The fight against money laundering is a hot issue in the region. In May this year, the MAS moved to revoke a banking licence from BSI’s Singapore business, citing gross misconduct around handling of money linked to 1MDB, the state-run fund in Malaysia. The watchdog is also probing failings of a number of banks over the same issue (UBS, DBS, Standard Chartered and Falcon Private Bank).

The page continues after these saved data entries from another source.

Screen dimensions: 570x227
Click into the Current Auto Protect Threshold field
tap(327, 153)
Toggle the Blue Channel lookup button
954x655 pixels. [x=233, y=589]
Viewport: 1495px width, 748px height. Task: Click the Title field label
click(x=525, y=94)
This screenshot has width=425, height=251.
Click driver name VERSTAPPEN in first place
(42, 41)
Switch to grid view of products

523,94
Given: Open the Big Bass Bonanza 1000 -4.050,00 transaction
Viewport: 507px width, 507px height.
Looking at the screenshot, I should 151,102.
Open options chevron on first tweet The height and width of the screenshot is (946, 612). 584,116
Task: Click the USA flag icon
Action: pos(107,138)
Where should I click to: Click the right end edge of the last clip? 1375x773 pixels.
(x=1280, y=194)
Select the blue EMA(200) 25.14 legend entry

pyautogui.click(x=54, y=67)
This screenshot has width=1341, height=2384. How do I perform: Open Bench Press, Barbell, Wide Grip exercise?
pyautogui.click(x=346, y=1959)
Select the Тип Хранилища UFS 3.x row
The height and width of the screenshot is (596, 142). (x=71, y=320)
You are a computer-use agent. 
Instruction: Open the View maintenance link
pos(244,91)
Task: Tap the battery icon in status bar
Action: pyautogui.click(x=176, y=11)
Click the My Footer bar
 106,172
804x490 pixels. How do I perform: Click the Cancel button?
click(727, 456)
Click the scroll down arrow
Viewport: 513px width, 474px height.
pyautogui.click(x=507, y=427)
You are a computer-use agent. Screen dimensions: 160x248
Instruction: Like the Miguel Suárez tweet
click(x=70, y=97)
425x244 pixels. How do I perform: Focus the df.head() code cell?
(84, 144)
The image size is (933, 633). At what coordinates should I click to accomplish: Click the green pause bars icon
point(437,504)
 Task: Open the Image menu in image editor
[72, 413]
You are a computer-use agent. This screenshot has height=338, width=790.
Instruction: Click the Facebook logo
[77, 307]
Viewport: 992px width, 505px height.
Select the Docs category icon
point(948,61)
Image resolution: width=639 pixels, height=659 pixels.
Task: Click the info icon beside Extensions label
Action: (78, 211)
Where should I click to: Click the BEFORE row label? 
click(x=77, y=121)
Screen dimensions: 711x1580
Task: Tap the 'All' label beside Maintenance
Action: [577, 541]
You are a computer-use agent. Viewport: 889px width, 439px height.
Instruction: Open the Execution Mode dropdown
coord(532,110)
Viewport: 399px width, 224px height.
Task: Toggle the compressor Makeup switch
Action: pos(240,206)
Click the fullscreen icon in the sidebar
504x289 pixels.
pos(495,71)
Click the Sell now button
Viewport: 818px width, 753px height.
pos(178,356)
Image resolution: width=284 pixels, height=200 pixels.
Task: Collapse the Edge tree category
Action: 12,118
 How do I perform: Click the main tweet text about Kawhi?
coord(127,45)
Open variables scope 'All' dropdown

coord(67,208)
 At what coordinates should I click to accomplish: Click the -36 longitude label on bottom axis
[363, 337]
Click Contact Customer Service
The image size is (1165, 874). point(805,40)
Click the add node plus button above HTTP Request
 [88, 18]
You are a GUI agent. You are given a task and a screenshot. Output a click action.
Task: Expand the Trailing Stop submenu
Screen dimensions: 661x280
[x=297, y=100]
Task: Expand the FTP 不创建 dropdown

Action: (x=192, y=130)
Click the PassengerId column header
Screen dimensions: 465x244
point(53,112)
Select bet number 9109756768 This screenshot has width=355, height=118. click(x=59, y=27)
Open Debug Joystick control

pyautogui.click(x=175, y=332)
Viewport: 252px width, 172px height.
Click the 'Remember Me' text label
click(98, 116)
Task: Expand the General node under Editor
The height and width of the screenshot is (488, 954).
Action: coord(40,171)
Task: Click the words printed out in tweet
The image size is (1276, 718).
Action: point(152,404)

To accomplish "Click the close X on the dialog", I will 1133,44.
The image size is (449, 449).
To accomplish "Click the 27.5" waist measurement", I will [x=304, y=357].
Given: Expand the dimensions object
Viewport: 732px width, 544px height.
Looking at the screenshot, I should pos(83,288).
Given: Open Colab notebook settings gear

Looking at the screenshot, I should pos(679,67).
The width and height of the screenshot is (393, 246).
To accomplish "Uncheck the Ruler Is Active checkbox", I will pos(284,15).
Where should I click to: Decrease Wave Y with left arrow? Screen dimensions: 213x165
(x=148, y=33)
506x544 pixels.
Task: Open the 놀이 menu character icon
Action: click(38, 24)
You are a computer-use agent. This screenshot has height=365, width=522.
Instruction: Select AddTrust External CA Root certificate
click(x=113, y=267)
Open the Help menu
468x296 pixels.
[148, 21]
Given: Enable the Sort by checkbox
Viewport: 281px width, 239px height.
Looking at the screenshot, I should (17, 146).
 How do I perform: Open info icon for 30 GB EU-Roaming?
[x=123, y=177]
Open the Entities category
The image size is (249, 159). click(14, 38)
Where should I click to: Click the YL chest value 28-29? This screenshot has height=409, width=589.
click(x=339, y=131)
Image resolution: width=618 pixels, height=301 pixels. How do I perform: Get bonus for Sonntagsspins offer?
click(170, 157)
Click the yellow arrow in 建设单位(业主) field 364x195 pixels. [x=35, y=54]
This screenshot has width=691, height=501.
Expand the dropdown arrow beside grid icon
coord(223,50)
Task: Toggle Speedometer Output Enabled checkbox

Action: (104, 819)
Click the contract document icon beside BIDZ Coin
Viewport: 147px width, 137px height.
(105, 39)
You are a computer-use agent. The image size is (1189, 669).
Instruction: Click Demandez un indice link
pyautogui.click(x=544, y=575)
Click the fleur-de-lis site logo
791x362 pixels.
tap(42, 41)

Punishments are likely. 

The FATF has subsequently denied any linkage between such affairs and the pre-arranged and periodical assessment it carried out for the report. 

The group blamed MAS’s poor performance grading of its enforcement capacity on unfortunate timing of the assessment, noting a number of penalties it had recently issued against banks over complex fraud cases, thereby contradicting the report’s conclusions.

Although ratings in the report gravitate around satisfactory, and although MAS’s AML/TCF coordination framework was lauded as being "highly sophisticated and inclusive", FATF said it has found gaps in MAS’s capacity to act on the information passed on by banks.

“Singapore has prosecuted few foreign predicate ML cases outside of wire transfer frauds involving money mules/shell companies, and has confiscated low amounts of proceeds,” the report argued, giving the performance of the authority a “low” rating.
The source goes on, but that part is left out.